Change every occurrence of "element" in the rows below to "item", leaving everything else the same.

■ **Dataset entries**:
* * * * * * *
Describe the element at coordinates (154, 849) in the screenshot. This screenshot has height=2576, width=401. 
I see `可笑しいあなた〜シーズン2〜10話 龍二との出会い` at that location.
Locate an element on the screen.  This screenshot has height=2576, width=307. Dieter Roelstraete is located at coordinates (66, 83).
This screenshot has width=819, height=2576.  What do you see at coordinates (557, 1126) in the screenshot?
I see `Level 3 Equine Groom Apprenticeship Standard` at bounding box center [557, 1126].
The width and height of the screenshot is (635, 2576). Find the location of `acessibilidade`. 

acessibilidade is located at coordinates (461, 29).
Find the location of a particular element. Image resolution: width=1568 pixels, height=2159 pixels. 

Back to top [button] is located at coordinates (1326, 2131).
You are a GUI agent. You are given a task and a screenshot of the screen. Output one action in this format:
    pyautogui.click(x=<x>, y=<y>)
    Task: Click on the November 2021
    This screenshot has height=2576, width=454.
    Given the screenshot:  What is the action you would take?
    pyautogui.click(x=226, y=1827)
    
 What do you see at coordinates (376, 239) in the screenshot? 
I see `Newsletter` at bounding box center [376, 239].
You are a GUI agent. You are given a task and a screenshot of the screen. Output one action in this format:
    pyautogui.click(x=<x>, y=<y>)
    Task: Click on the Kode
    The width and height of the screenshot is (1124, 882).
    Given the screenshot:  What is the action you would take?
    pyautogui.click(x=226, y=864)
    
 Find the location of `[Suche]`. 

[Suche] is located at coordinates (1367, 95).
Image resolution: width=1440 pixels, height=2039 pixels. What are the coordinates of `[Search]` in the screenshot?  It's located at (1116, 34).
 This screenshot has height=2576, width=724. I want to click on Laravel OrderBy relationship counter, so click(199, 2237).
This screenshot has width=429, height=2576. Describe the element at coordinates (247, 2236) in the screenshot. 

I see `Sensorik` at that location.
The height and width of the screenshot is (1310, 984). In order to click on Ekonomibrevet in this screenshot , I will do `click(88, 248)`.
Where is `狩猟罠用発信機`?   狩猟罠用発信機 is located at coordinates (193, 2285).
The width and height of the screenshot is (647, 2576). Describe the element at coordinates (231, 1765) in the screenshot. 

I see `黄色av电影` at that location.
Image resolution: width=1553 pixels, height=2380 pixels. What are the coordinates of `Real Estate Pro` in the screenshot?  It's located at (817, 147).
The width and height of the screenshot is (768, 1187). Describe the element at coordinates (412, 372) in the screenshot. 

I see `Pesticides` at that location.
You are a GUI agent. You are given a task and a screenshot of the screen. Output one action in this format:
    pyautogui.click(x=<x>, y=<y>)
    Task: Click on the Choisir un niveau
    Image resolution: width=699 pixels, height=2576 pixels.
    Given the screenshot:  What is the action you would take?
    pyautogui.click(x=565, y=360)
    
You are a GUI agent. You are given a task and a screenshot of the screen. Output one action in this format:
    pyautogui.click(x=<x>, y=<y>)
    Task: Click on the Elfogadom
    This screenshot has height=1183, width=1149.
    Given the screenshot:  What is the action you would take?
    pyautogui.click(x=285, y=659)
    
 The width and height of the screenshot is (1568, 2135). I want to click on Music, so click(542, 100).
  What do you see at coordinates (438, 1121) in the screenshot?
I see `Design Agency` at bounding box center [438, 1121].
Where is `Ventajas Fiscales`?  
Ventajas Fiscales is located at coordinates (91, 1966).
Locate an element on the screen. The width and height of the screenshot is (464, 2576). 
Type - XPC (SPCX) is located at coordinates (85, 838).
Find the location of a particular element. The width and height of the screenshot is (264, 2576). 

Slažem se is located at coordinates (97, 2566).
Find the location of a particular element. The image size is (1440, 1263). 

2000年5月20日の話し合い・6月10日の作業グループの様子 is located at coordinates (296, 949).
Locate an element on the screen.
* * * * * * *
■ **Worked answer**:
Describe the item at coordinates (154, 849) in the screenshot. This screenshot has height=2576, width=401. 
I see `可笑しいあなた〜シーズン2〜10話 龍二との出会い` at that location.
Locate an item on the screen.  This screenshot has height=2576, width=307. Dieter Roelstraete is located at coordinates (66, 83).
This screenshot has width=819, height=2576.  What do you see at coordinates (557, 1126) in the screenshot?
I see `Level 3 Equine Groom Apprenticeship Standard` at bounding box center [557, 1126].
The width and height of the screenshot is (635, 2576). Find the location of `acessibilidade`. 

acessibilidade is located at coordinates (461, 29).
Find the location of a particular item. Image resolution: width=1568 pixels, height=2159 pixels. 

Back to top [button] is located at coordinates (1326, 2131).
You are a GUI agent. You are given a task and a screenshot of the screen. Output one action in this format:
    pyautogui.click(x=<x>, y=<y>)
    Task: Click on the November 2021
    This screenshot has height=2576, width=454.
    Given the screenshot:  What is the action you would take?
    pyautogui.click(x=226, y=1827)
    
 What do you see at coordinates (376, 239) in the screenshot? 
I see `Newsletter` at bounding box center [376, 239].
You are a GUI agent. You are given a task and a screenshot of the screen. Output one action in this format:
    pyautogui.click(x=<x>, y=<y>)
    Task: Click on the Kode
    The width and height of the screenshot is (1124, 882).
    Given the screenshot:  What is the action you would take?
    pyautogui.click(x=226, y=864)
    
 Find the location of `[Suche]`. 

[Suche] is located at coordinates (1367, 95).
Image resolution: width=1440 pixels, height=2039 pixels. What are the coordinates of `[Search]` in the screenshot?  It's located at (1116, 34).
 This screenshot has height=2576, width=724. I want to click on Laravel OrderBy relationship counter, so click(199, 2237).
This screenshot has width=429, height=2576. Describe the item at coordinates (247, 2236) in the screenshot. 

I see `Sensorik` at that location.
The height and width of the screenshot is (1310, 984). In order to click on Ekonomibrevet in this screenshot , I will do `click(88, 248)`.
Where is `狩猟罠用発信機`?   狩猟罠用発信機 is located at coordinates (193, 2285).
The width and height of the screenshot is (647, 2576). Describe the item at coordinates (231, 1765) in the screenshot. 

I see `黄色av电影` at that location.
Image resolution: width=1553 pixels, height=2380 pixels. What are the coordinates of `Real Estate Pro` in the screenshot?  It's located at (817, 147).
The width and height of the screenshot is (768, 1187). Describe the item at coordinates (412, 372) in the screenshot. 

I see `Pesticides` at that location.
You are a GUI agent. You are given a task and a screenshot of the screen. Output one action in this format:
    pyautogui.click(x=<x>, y=<y>)
    Task: Click on the Choisir un niveau
    Image resolution: width=699 pixels, height=2576 pixels.
    Given the screenshot:  What is the action you would take?
    pyautogui.click(x=565, y=360)
    
You are a GUI agent. You are given a task and a screenshot of the screen. Output one action in this format:
    pyautogui.click(x=<x>, y=<y>)
    Task: Click on the Elfogadom
    This screenshot has height=1183, width=1149.
    Given the screenshot:  What is the action you would take?
    pyautogui.click(x=285, y=659)
    
 The width and height of the screenshot is (1568, 2135). I want to click on Music, so click(542, 100).
  What do you see at coordinates (438, 1121) in the screenshot?
I see `Design Agency` at bounding box center [438, 1121].
Where is `Ventajas Fiscales`?  
Ventajas Fiscales is located at coordinates (91, 1966).
Locate an item on the screen. The width and height of the screenshot is (464, 2576). 
Type - XPC (SPCX) is located at coordinates (85, 838).
Find the location of a particular item. The width and height of the screenshot is (264, 2576). 

Slažem se is located at coordinates (97, 2566).
Find the location of a particular item. The image size is (1440, 1263). 

2000年5月20日の話し合い・6月10日の作業グループの様子 is located at coordinates (296, 949).
Locate an item on the screen.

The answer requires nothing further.